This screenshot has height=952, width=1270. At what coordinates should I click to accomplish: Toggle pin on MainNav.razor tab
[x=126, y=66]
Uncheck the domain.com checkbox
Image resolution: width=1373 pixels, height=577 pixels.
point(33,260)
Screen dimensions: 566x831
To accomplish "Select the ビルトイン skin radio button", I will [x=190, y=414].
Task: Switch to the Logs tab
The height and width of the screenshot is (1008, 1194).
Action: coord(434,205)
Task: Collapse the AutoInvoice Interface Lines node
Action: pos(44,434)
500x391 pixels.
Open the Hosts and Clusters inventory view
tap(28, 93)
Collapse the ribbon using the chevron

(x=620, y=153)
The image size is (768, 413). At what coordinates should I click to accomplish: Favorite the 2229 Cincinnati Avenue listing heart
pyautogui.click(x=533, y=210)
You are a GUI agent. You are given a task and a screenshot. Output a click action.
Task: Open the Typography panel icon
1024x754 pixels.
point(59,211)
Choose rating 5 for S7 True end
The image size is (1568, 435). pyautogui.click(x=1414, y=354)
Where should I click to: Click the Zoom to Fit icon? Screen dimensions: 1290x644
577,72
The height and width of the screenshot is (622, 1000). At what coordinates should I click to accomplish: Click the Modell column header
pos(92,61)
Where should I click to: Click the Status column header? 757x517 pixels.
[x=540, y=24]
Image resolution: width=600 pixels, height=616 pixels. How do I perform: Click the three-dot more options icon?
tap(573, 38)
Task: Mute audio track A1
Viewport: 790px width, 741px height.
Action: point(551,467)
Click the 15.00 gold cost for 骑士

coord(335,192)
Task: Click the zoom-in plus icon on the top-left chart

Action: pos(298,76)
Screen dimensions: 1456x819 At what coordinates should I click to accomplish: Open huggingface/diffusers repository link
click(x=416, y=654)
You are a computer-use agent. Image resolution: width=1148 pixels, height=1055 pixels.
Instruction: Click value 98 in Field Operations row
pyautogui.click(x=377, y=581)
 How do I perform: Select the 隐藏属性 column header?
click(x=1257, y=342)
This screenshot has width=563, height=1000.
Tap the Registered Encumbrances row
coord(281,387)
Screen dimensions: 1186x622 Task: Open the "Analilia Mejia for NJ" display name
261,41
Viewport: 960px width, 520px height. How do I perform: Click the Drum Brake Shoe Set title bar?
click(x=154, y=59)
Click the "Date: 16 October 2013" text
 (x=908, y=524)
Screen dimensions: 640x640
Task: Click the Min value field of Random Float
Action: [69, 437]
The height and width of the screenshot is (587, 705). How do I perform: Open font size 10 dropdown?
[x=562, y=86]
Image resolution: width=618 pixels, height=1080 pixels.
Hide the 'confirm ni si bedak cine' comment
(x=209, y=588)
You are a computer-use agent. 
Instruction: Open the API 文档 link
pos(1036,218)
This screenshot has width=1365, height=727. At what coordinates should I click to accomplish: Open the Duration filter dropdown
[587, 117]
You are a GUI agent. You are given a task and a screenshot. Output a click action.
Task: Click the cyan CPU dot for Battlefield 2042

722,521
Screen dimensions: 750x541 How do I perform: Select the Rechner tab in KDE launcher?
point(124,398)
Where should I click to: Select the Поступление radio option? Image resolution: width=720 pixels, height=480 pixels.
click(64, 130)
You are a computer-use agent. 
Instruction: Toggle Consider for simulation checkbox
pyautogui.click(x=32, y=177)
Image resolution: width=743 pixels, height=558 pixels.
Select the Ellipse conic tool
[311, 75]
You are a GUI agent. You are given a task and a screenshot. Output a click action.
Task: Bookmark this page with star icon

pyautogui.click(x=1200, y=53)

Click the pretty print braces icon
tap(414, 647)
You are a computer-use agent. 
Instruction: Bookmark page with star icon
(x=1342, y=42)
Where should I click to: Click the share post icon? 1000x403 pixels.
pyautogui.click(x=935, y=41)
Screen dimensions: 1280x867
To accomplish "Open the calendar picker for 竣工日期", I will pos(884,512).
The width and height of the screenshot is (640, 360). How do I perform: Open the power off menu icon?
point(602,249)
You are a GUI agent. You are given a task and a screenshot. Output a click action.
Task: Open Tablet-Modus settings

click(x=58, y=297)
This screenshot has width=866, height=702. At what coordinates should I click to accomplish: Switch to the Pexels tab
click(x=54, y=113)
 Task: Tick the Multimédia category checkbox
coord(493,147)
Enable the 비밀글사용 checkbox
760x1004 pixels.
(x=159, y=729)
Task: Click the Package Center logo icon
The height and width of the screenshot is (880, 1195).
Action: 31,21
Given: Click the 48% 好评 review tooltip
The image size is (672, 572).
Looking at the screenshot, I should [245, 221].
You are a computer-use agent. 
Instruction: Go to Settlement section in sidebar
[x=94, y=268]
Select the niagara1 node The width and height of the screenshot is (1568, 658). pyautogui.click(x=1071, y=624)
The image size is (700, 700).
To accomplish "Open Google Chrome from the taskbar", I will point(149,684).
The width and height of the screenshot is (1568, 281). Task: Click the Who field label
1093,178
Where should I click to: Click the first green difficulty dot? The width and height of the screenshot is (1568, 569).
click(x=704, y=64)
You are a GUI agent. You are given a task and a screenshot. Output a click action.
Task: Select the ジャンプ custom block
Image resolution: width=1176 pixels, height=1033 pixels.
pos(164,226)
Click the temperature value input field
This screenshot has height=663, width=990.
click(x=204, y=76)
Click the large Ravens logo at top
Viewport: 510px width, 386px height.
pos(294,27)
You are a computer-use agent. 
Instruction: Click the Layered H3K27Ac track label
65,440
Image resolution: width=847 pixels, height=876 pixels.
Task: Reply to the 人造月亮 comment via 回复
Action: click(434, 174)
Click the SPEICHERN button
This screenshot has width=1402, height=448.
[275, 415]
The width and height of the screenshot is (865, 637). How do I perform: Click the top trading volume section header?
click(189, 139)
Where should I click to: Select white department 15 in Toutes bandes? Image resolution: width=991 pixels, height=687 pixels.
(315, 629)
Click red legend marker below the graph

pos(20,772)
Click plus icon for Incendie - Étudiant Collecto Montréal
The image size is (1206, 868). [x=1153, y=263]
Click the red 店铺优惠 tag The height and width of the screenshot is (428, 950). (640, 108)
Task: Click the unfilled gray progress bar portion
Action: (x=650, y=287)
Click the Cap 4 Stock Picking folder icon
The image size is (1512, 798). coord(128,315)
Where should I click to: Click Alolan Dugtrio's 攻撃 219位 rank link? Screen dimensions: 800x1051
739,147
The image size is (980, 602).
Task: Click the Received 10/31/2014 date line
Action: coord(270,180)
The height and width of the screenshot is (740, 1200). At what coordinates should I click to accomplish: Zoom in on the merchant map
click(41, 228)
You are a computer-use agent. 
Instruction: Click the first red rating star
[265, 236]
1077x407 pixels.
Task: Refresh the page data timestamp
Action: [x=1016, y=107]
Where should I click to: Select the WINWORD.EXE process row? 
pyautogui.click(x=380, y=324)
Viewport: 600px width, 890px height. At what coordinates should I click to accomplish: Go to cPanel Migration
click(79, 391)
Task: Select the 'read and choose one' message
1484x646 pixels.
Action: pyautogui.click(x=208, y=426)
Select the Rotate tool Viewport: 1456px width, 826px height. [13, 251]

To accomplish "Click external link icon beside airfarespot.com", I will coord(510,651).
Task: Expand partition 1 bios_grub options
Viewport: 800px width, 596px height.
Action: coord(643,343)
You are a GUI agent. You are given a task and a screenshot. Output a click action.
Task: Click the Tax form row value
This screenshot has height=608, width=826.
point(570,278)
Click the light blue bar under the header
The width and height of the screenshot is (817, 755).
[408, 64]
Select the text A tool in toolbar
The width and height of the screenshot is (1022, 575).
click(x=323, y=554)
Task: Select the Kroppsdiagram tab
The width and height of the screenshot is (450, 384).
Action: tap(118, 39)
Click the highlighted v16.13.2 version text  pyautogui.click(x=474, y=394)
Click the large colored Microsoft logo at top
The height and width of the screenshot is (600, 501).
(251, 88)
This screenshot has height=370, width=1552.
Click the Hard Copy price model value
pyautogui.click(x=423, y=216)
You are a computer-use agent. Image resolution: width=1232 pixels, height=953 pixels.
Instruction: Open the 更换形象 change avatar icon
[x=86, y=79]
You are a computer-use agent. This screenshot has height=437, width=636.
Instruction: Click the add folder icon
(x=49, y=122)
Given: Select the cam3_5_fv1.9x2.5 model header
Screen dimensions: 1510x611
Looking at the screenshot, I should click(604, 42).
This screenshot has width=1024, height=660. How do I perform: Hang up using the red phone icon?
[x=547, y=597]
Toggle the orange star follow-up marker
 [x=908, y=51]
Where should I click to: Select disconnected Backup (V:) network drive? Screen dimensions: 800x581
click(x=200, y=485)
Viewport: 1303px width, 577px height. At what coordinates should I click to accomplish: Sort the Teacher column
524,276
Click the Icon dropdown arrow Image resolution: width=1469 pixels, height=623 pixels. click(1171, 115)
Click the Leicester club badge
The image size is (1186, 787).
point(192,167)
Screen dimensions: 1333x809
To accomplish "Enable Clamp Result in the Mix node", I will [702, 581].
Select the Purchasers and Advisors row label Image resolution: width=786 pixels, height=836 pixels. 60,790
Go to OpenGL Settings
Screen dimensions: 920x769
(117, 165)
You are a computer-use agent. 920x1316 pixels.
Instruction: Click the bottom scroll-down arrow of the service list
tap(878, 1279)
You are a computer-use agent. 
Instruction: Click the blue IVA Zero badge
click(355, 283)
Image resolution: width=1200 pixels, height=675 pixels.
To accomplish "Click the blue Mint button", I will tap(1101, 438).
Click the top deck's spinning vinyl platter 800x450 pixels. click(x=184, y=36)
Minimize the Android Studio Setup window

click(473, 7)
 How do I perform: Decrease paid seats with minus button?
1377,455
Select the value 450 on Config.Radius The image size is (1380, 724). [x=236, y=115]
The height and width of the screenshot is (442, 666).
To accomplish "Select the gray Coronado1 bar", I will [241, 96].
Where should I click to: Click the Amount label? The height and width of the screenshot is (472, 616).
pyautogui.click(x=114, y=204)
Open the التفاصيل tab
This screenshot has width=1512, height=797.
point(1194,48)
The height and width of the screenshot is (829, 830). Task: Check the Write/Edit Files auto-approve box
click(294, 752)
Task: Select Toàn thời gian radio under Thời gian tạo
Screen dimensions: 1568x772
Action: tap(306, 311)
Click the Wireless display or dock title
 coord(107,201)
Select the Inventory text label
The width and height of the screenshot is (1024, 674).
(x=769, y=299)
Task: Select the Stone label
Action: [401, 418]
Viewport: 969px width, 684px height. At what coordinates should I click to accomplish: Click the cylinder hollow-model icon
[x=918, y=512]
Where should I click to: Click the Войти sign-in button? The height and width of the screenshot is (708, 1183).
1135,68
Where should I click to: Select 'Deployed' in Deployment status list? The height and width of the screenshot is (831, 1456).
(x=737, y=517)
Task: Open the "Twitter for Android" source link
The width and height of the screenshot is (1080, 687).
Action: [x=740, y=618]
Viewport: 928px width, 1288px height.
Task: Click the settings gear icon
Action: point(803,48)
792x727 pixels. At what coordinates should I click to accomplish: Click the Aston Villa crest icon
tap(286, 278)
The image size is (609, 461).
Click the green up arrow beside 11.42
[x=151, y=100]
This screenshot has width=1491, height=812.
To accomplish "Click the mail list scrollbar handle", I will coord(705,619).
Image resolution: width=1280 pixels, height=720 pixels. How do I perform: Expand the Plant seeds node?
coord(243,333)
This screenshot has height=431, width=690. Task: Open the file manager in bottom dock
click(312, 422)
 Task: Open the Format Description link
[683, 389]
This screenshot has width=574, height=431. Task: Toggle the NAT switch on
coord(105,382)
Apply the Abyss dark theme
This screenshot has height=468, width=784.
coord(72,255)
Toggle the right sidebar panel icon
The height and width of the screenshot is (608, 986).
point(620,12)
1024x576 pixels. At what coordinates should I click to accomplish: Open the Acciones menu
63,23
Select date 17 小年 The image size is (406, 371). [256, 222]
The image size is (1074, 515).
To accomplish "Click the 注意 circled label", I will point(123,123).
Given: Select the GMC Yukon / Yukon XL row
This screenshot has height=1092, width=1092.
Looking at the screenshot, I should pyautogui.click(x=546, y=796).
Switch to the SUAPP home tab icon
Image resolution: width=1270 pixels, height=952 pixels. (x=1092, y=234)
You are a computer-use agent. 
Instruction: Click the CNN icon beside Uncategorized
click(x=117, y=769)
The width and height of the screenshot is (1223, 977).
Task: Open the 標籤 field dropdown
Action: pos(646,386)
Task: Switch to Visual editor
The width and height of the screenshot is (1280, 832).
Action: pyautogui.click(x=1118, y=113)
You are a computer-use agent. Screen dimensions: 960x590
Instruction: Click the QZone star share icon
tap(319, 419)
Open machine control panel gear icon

----

§ Exercise aim
What is needed is an exact repetition of the lines from the first line of the records through the line containing "Screen dimensions: 566x831", both ends included, and nothing more.

§ Response area
This screenshot has height=952, width=1270. At what coordinates should I click to accomplish: Toggle pin on MainNav.razor tab
[x=126, y=66]
Uncheck the domain.com checkbox
Image resolution: width=1373 pixels, height=577 pixels.
point(33,260)
Screen dimensions: 566x831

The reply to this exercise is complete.